- Occupation: Engineer

= Leigh-Ann Russell =

Scottish engineer (born 1975)

Leigh-Ann Russell is a Scottish engineer. She worked as an executive at BP as executive vice president of innovation & engineering until she resigned in 2024 to join the financial services firm BNY as head of engineering and CIO as part of their executive team.

==Biography==
Leigh-Ann Russell, a native of Aberdeen, was educated at the University of Aberdeen, where she obtained a Bachelor of Science degree in mechanical engineering. Her career in engineering began in the late 1990s, beginning as an executive at the service company Schlumberger.

Russell joined the energy company BP, where she served as engineering manager and operations manager for the North Sea and as global vice president of technical functions. In June 2020, amidst supply chain issues during the COVID-19 pandemic, Russell publicly objected to the practice of mailing letters to suppliers demanding cost reduction, arguing that waste reduction was a more productive alternative. Russell was promoted from head of procurement and supply chain management to senior vice president of procurement on 1 March 2018. On 1 March 2022, Russell was promoted to executive vice president of innovation and engineering; that position has been described as encompassing responsibilities commonly associated with a chief digital officer, chief technology officer, and chief scientific officer.

RECORDS SHOWN
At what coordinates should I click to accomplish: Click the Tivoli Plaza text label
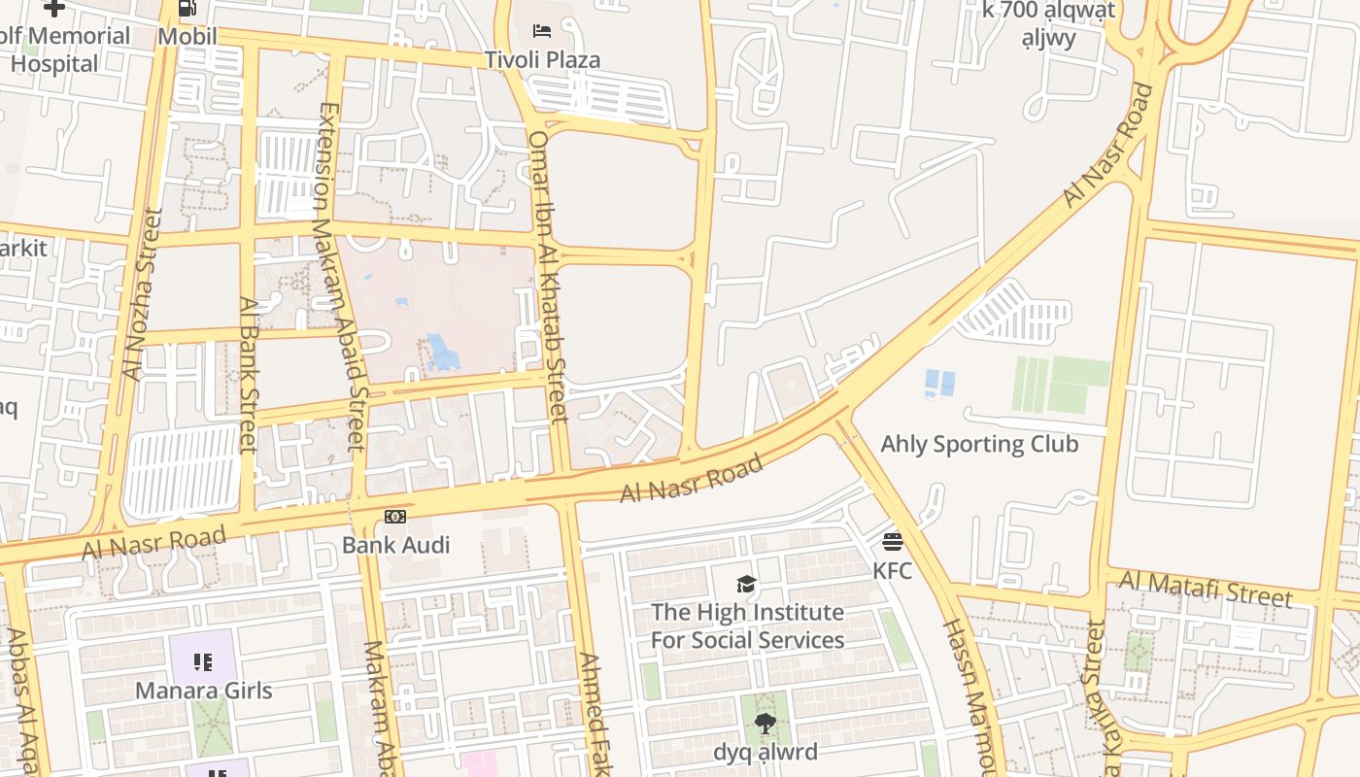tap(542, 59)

==

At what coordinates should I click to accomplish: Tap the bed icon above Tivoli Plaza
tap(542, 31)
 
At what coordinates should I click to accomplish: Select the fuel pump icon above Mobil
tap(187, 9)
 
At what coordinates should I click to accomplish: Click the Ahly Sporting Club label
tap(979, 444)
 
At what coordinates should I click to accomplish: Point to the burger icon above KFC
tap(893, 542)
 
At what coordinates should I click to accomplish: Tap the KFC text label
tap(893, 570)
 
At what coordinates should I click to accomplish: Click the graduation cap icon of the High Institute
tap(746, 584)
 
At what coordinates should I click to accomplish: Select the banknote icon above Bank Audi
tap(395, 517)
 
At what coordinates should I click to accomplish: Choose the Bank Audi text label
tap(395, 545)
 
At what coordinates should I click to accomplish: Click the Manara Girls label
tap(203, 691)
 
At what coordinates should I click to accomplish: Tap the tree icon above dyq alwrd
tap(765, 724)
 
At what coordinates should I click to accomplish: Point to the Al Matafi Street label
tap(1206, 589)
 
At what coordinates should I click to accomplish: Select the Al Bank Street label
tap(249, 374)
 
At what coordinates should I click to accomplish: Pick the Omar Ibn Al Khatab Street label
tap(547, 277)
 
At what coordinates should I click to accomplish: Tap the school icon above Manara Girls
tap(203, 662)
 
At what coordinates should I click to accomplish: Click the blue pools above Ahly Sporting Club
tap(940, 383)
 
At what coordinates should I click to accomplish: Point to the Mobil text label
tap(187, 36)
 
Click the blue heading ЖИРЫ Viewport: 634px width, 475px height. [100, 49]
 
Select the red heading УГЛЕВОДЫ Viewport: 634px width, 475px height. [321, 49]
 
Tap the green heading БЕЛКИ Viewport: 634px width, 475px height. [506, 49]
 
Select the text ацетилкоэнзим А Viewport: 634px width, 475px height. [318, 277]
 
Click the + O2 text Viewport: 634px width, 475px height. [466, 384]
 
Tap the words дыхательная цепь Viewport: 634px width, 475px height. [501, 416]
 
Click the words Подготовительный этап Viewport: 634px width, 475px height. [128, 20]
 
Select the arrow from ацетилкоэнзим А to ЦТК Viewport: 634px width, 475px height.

QUESTIONS
(a) Decide whether each statement agrees with the text about Leigh-Ann Russell, answering yes or no and quoting the words of the text that settle it. (i) Russell earned a degree in mechanical engineering at the University of Aberdeen. (ii) Russell became senior vice president of procurement on 1 March 2022. (iii) Russell left BP in 2024 to join BNY.
(b) Extend the text about Leigh-Ann Russell, picking up right after its final sentence.

ANSWERS GIVEN
(a)
(i) Yes: "where she obtained a Bachelor of Science degree in mechanical engineering"
(ii) No: "Russell was promoted from head of procurement and supply chain management to senior vice president of procurement on 1 March 2018"
(iii) Yes: "until she resigned in 2024 to join the financial services firm BNY"

(b)
In June 2024, Russell was appointed chief information officer and global head of engineering at BNY and a member of the firm's executive committee, joining the company in September 2024.

Since joining BNY, Russell has spoken publicly about the firm's artificial intelligence adoption, including appearances at the Microsoft AI Tour in New York City alongside Microsoft executives. In 2025, BNY announced a multiyear relationship with OpenAI intended to enhance its internal enterprise AI platform. In late 2025, reporting described BNY expanding its AI platform with Google Cloud's agentic AI capabilities as part of its broader AI programme.

Outside of engineering, she also serves as a non-executive director for the manufacturing company Hill & Smith.

Russell was elected a Fellow of the Royal Academy of Engineering in 2019. She was elected a Fellow of the Royal Society of Edinburgh in 2022. She was also made an honorary Professor of Practice at Queen's University Belfast in 2022. She is also a Fellow of the Energy Institute and a Chartered Petroleum Engineer.